§ RAW RECORDS
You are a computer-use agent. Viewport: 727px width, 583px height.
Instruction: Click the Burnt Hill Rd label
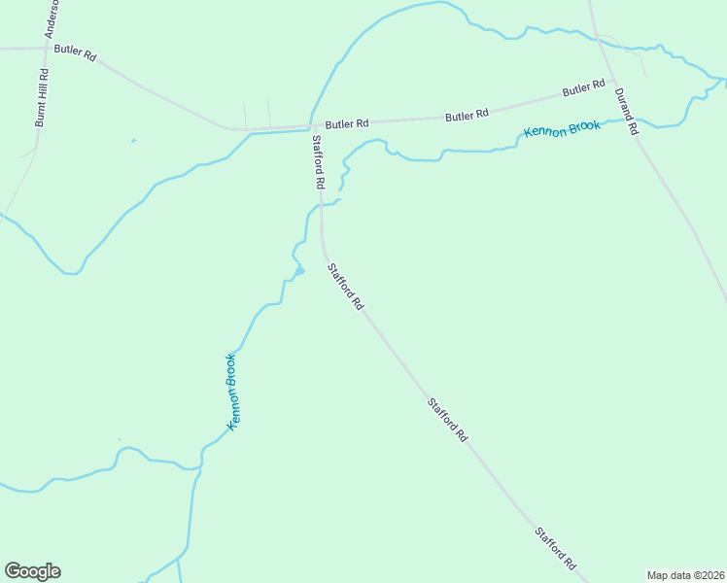[41, 98]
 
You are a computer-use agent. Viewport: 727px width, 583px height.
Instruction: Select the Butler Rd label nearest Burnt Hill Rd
[75, 52]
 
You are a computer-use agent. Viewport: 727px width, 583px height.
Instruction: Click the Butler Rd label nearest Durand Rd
[584, 90]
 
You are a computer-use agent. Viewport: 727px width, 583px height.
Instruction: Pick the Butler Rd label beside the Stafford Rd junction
[347, 124]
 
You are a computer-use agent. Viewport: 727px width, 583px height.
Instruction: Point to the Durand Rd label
[626, 111]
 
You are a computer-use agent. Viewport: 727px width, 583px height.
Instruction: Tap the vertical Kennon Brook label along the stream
[232, 392]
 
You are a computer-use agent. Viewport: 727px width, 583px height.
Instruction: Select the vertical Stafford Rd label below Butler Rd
[317, 161]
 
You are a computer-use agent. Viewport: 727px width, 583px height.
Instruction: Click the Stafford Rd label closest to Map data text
[556, 549]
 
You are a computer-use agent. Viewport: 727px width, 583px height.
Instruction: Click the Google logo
[32, 571]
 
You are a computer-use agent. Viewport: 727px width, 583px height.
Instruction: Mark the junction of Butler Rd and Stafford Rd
[312, 126]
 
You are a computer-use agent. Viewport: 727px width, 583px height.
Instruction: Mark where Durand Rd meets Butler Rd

§ YOUR GOAL
Copy all of the data above line for line, with the picture left out.

§ FULL OUTPUT
You are a computer-use agent. Viewport: 727px width, 583px height.
Instruction: Click the Burnt Hill Rd label
[41, 98]
 
You are a computer-use agent. Viewport: 727px width, 583px height.
Instruction: Select the Butler Rd label nearest Burnt Hill Rd
[75, 52]
 
You are a computer-use agent. Viewport: 727px width, 583px height.
Instruction: Click the Butler Rd label nearest Durand Rd
[584, 90]
 
You are a computer-use agent. Viewport: 727px width, 583px height.
Instruction: Pick the Butler Rd label beside the Stafford Rd junction
[347, 124]
 
You are a computer-use agent. Viewport: 727px width, 583px height.
Instruction: Point to the Durand Rd label
[626, 111]
 
You are a computer-use agent. Viewport: 727px width, 583px height.
Instruction: Tap the vertical Kennon Brook label along the stream
[232, 392]
 
You are a computer-use agent. Viewport: 727px width, 583px height.
Instruction: Select the vertical Stafford Rd label below Butler Rd
[317, 161]
 
You are a computer-use agent. Viewport: 727px width, 583px height.
Instruction: Click the Stafford Rd label closest to Map data text
[556, 549]
 
You are a computer-use agent. Viewport: 727px width, 583px height.
Instruction: Click the Google logo
[32, 571]
 
You are a computer-use agent. Viewport: 727px width, 583px height.
Instruction: Mark the junction of Butler Rd and Stafford Rd
[312, 126]
 
You are a computer-use agent. Viewport: 727px width, 583px height.
Instruction: Mark where Durand Rd meets Butler Rd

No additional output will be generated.